Proper Cypher regular expression examples

tideon · December 11, 2020, 3:06am

I have been for weeks reading and trying to figure out how to use regular expressions in Cypher. And no the website doc has next to nothing there, also that site everyone send me to doesn't actually show neo4j cypher way of doing it.

So my question is. What is the exact code to write the equivalent in cypher of this: \s[a-zA-Z]

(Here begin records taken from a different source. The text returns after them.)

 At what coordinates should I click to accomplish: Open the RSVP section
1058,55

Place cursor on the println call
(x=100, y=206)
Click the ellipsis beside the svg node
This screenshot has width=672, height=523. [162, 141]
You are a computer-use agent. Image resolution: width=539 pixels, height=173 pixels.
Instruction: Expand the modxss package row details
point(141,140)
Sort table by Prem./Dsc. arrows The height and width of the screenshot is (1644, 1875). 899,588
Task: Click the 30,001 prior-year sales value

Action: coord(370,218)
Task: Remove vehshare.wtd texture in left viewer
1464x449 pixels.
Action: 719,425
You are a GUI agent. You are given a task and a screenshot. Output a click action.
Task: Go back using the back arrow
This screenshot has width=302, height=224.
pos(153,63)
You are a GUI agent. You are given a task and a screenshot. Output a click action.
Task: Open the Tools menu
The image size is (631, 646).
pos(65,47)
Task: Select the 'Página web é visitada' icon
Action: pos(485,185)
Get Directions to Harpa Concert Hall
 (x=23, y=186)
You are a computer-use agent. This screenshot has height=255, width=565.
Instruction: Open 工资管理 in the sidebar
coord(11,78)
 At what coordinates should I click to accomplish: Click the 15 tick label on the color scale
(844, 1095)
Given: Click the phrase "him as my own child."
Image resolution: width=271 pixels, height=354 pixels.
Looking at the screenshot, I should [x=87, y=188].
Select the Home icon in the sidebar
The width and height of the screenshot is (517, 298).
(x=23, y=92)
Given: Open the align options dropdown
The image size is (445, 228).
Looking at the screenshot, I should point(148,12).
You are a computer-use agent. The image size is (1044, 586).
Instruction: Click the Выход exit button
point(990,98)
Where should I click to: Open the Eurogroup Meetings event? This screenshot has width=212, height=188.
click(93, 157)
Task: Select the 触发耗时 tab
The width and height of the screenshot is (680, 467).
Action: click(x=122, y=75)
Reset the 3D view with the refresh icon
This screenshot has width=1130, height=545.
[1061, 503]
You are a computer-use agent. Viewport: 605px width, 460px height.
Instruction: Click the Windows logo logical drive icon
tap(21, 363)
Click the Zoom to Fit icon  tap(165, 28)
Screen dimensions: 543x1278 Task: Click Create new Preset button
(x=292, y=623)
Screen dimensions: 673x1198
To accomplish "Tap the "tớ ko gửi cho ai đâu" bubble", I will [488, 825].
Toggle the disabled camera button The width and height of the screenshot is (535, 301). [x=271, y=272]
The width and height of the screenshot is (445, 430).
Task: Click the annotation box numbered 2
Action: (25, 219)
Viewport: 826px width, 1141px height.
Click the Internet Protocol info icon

Can someone write some normal regular expressions with then the cypher version next to it, because the documentation has nothing that would give you any idea how to write meaningful expressions.

Kind regards,
Jeffrey

cobra · December 11, 2020, 10:05am

Hello @tideon

In the documentation, there is a little example you can transform:

MATCH (n:Person)
WHERE n.name =~ '\s[a-zA-Z]'
RETURN n.name, n.age

But I think you already tried that so:

can you tell us what you are trying to achieve with the regex?
can you tell us what the query should do?
can you give us your model?

Regards,
Cobra

tideon · December 11, 2020, 2:22pm

Hello Cobra,

I think that the regex isn't working because I copy pasted the where statement above and got the following error.

Here is the query
match (t:Toy)
WHERE t.ModelNr=~ '\s[a-zA-Z]'
return t


Invalid input 's': expected '\', ''', '"', 'b', 'f', 'n', 'r', 't', UTF16 or UTF32 (line 2, column 21 (offset: 34))
"WHERE t.ModelNr=~ '\s[a-zA-Z]'"

I am attemting to find the toys where the model nr has letters in the field, so I can identify the ones that need to be cleaned up.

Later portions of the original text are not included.